17 – Projet « PROBITEE : Facteur 4 », Programmation et Réglementation pour des OBjectifs Inter-Territoriaux Energétiques et Environnementaux : le Facteur 4 avec l’ADEME porté par Marie Laure Lambert. Période 2014-2017.
Objectif : Parvenir à la rédaction d’un SCOT-Facteur 4 pour le territoire du SCOT Cœur d’Hérault, et ce à travers la totalité des volets composant le SCOT : autant les aspects sociologiques et techniques dans l’état des lieux environnemental, prospectif, stratégique et politique dans le PADD, et réglementaire via le DOO. Contribuer à expérimenter des outils de négociation et de suivi pour les différents acteurs intervenant dans l’élaboration de ce SCOT entre acteurs publics aux différentes échelles (Etat, personnes publiques associées et Syndicat Mixte du SCOT). Préparer la réflexion, suivant l’état d’avancement des différentes démarches territoriales,  sur la déclinaison technique et réglementaire et opérationnelle du SCOT vers les autres documents d’urbanisme (PLU et PLUi) et documents de programmation (PLH et PDU) et sectoriels (PCET), des communes composant le territoire du SCOT.

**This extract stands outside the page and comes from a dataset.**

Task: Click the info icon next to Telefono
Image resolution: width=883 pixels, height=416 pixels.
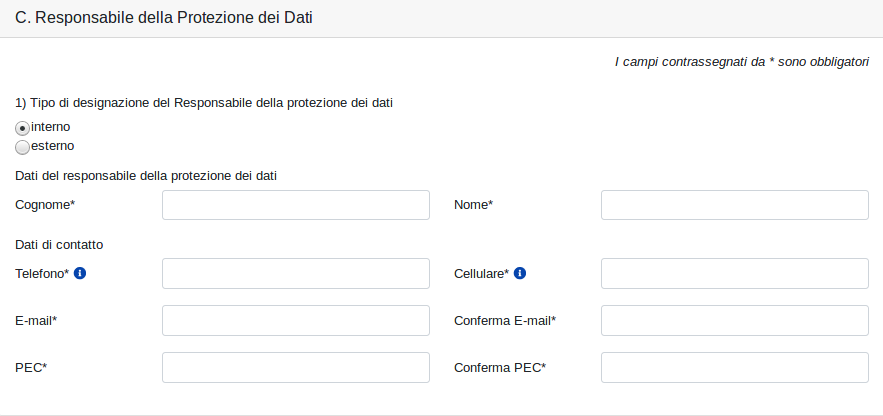Action: tap(80, 273)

18 – Convention de recherche avec la CDC et la SCET pour accueillir Jean-François Serre qui conduira une étude sous la responsabilité de Brigitte Bertoncello. L’étude s’intitule Bilan de la politique de la ville depuis la mise en vigueur du PNRU. Trois études de cas, La Courneuve, La Duchère à Lyon et les quartiers Nord de Marseille. Il s’agit de comprendre en quoi le passé, avec ses réussites comme ses erreurs, peut aider à éclairer les actions à venir. L’étude à trois objectifs. Le premier est de prendre la mesure du tournant opéré par la loi Borloo en matière de mise en œuvre du renouvellement urbain. Le seconde comprendre comment dans les quartiers investis par des programmes et politiques publiques l’insatisfaction reste flagrante et les émeutes possibles, remettant en question les investissements consentis. La dernière vise à réfléchir sur les ruptures et les infléchissements des actions futures.